* [PASSAGE FOURNI]
◇ ◇ ◇ ◇ ◇ ◇ ◇
Orphelin, il est recueilli par une famille Kurde puis par une institution chrétienne.
A son arrivé en France, il apprend la menuiserie, mais acceptera toutes les tâches
qu’on lui proposera. Parallèlement il fonde 2 revues littéraires, Tchank (Effort)
puis Machagouyt (Culture). Missak Manouchian fréquente les "universités ouvrières" créées
par les syndicats ouvriers (CGT), et en 1934, il adhère au Parti communiste et
intègre le groupe arménien de la MOI (Main d’Œuvre immigré). En 1937, on le trouvera
en même temps à la tête du Comité de secours à l’Arménie, et rédacteur de son
journal, Zangou (nom d’un fleuve en Arménie).
Après la défaite de 1940, il redevient ouvrier puis responsable de la section
arménienne de la MOI clandestine. En 1943, il est versé dans les FTP de la MOI
parisienne dont il prend la direction militaire en août, sous le commandement
de Joseph Epstein. Missak dirige donc ce réseau de 22 hommes et une femme. Depuis
fin 1942, ces hommes ont mené dans Paris une guérilla incessante contre les Allemands
 : ils ont réalisé en moyenne une opération armée tous les deux jours : attentats,
sabotages, déraillements de trains, pose de bombes. Leur grand coup d’éclat a
lieu le 28 septembre 1943 lorsqu’ils abattent Julius Ritter, responsable du S.T.O.
en France et général S.S.

Le 16 novembre 1943 Missak Manouchian doit rencontrer Joseph Epstein sur les
berges de la Seine à Evry. il ignore qu’il est suivi depuis son domicile parisien
lorsqu’ils sont arrétés sur la rive gauche par des policiers français en civils.
en fait ce sont toutes les unités combattantes de la MOI parisienne qui seront
démantelées ce jour là ou les jours suivants. S’agit-il d’un travail de police
bien mené ou d’une dénonciation ?.... Certains historiens pensent que les circonstances
dans lesquelles eut lieu l’arrestation du groupe Manouchian demeurent obscures
et relèvent de la dénonciation. Il semblerait que le groupe ait été utilisé dans
des actions trop périlleuses pour ses moyens et qu’il n’ait pas été suffisamment
prévenu par la direction de la Résistance communiste des risques qu’il encourait.
Les Allemands donnent une publicité inhabituelle à leur procès. La presse est
invitée : une trentaine de journaux français et étrangers sont représentés. Les
services de la propagande allemande envoient une équipe cinématographique. C’est
un procès de 3 jours à grand spectacle. Son but est évident, le président de
la cour martiale le précise : il faut " faire savoir à l’opinion française à quel
point leur patrie est en danger ". Pensez-vous, des étrangers.... De fait, le
groupe est essentiellement composé d’étrangers : huit Polonais, cinq Italiens,
trois Hongrois, deux Arméniens, un Espagnol, une Roumaine et trois Français seulement.
◇ ◇ ◇ ◇ ◇ ◇ ◇
* [EXERCICE COURT]
Mettez à jour le passage sur Missak Manouchian en recopiant la partie qui débute aux mots « en fait ce sont » et s'arrête après « risques qu’il encourait. », avec « historiens » remplacé par « spécialistes ».

* [DONNÉES FOURNIES]
◇ ◇ ◇ ◇ ◇ ◇ ◇
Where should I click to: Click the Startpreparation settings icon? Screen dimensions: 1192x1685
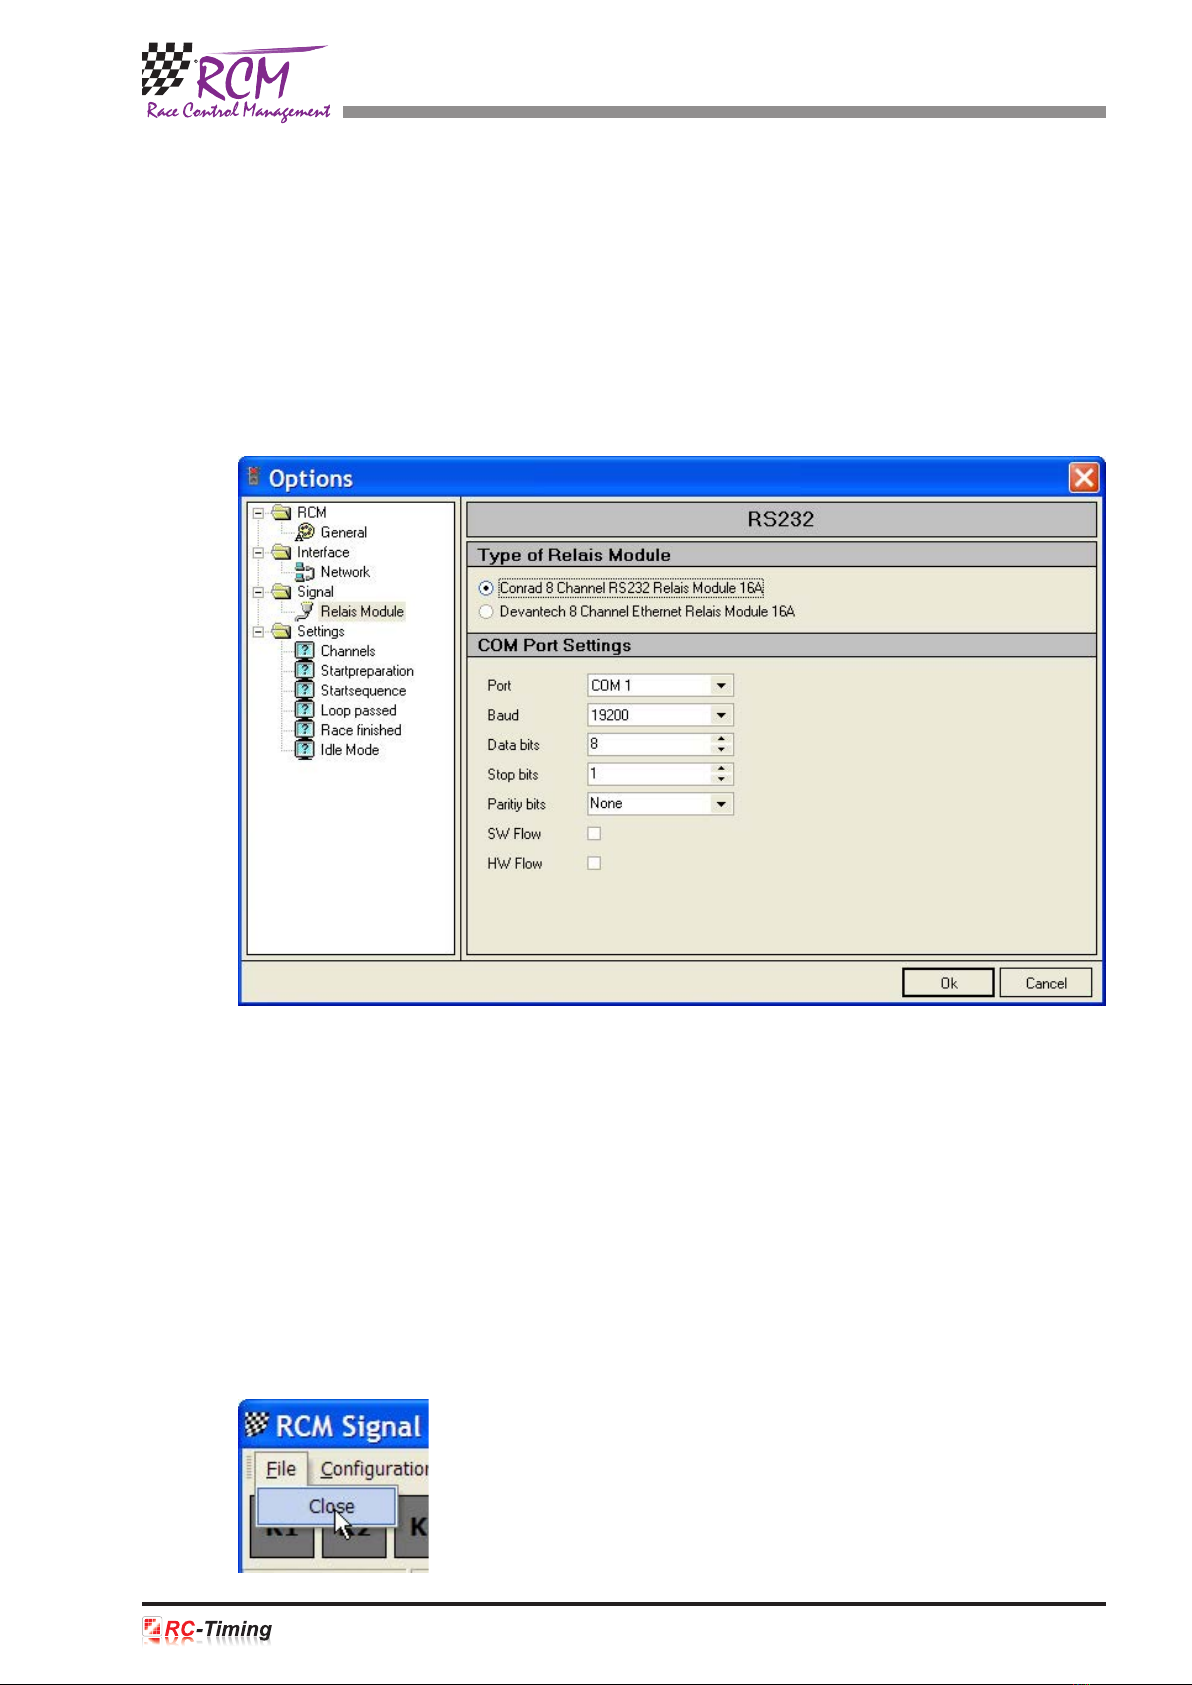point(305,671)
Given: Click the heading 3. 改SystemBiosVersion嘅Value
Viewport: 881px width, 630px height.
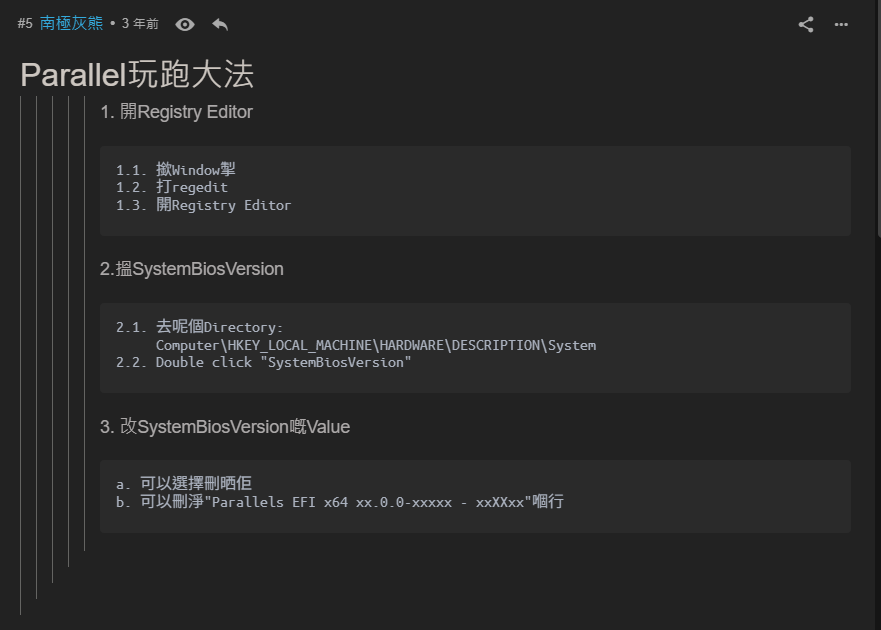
◇ ◇ ◇ ◇ ◇ ◇ ◇
* [RÉPONSE RÉDIGÉE]
en fait ce sont toutes les unités combattantes de la MOI parisienne qui seront
démantelées ce jour là ou les jours suivants. S’agit-il d’un travail de police
bien mené ou d’une dénonciation ?.... Certains spécialistes pensent que les circonstances
dans lesquelles eut lieu l’arrestation du groupe Manouchian demeurent obscures
et relèvent de la dénonciation. Il semblerait que le groupe ait été utilisé dans
des actions trop périlleuses pour ses moyens et qu’il n’ait pas été suffisamment
prévenu par la direction de la Résistance communiste des risques qu’il encourait.